Task: Write the lines below as a JSON list of strings, one string per line, and skip any blank lines. Leave the pictures out.

Listed entries:
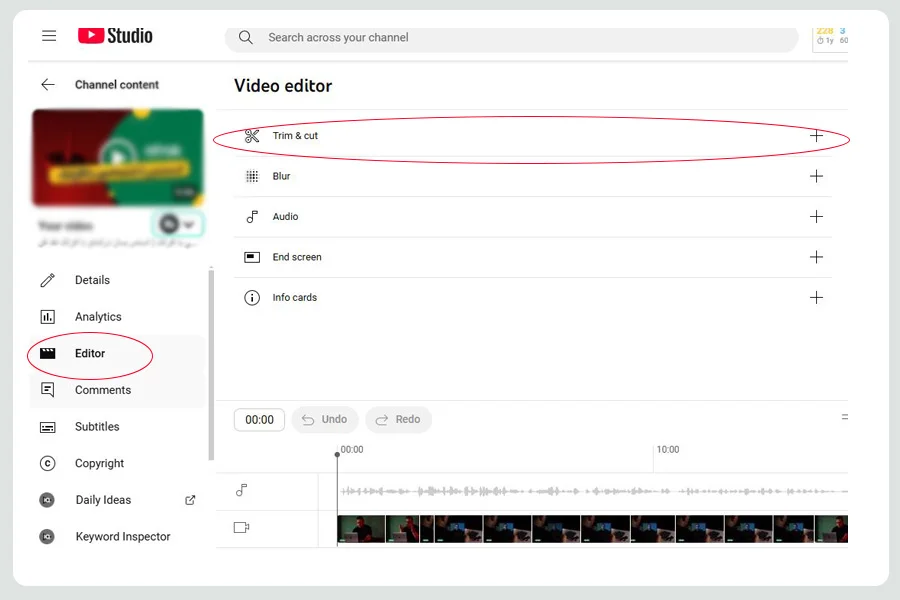The image size is (900, 600).
Task: Click the search across your channel field
Action: point(511,38)
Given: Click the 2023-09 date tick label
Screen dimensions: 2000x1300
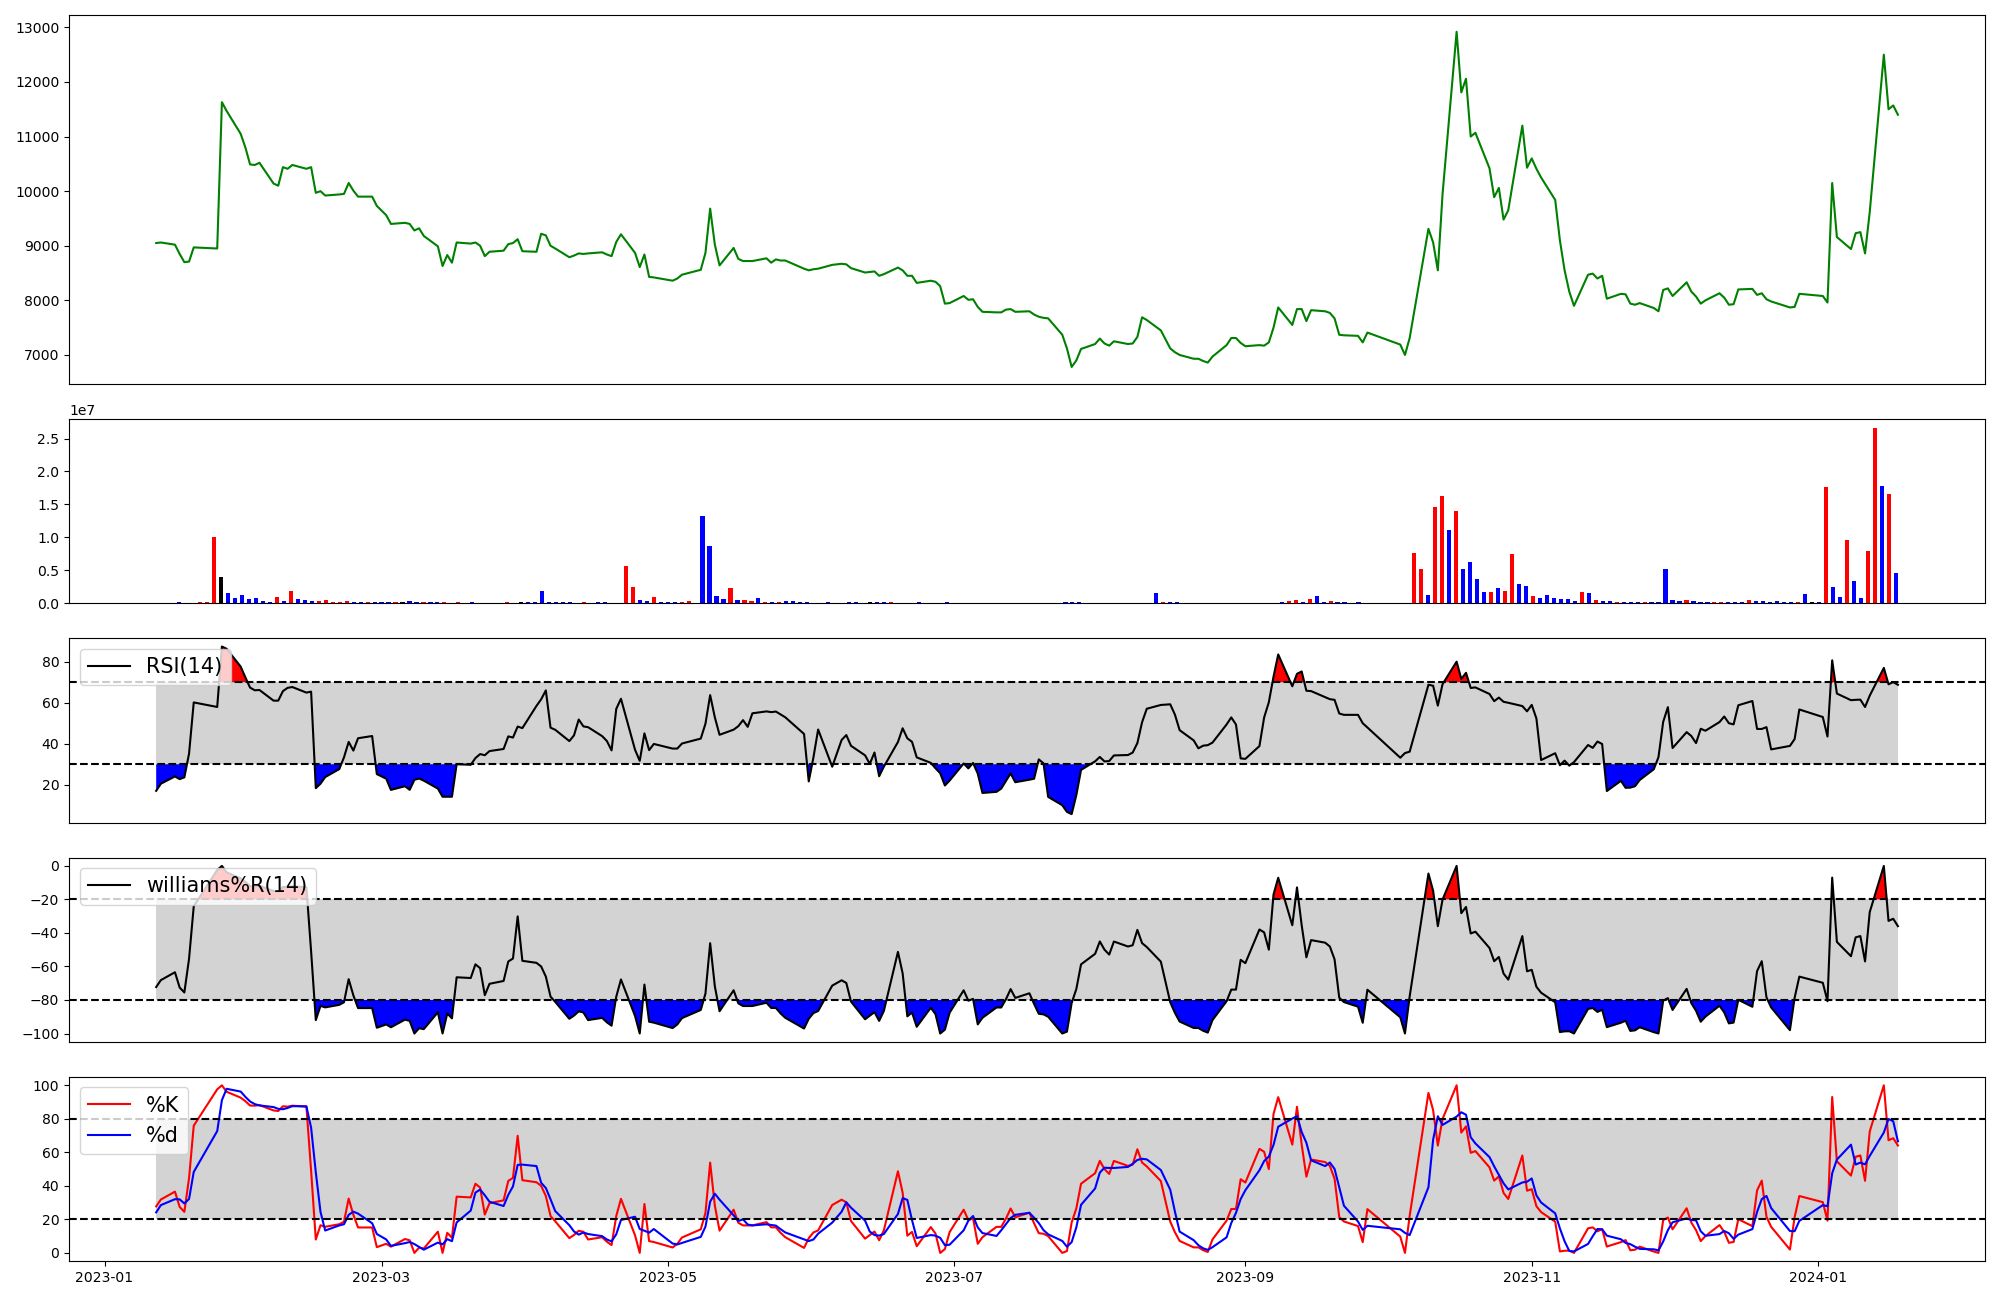Looking at the screenshot, I should (1245, 1277).
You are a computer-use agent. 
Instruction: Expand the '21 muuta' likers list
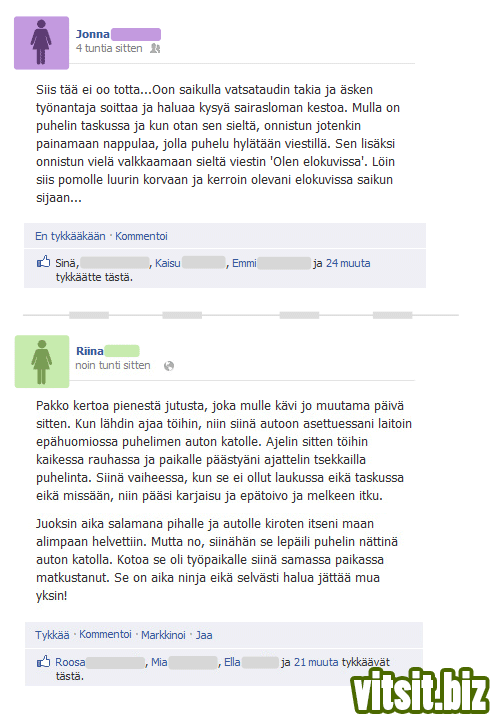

Complete response:
[
  "The image size is (900, 600).",
  "Task: Click the search across your channel field",
  "Action: point(511,38)",
  "Given: Click the 2023-09 date tick label",
  "Screen dimensions: 2000x1300",
  "Looking at the screenshot, I should (1245, 1277).",
  "You are a computer-use agent. ",
  "Instruction: Expand the '21 muuta' likers list"
]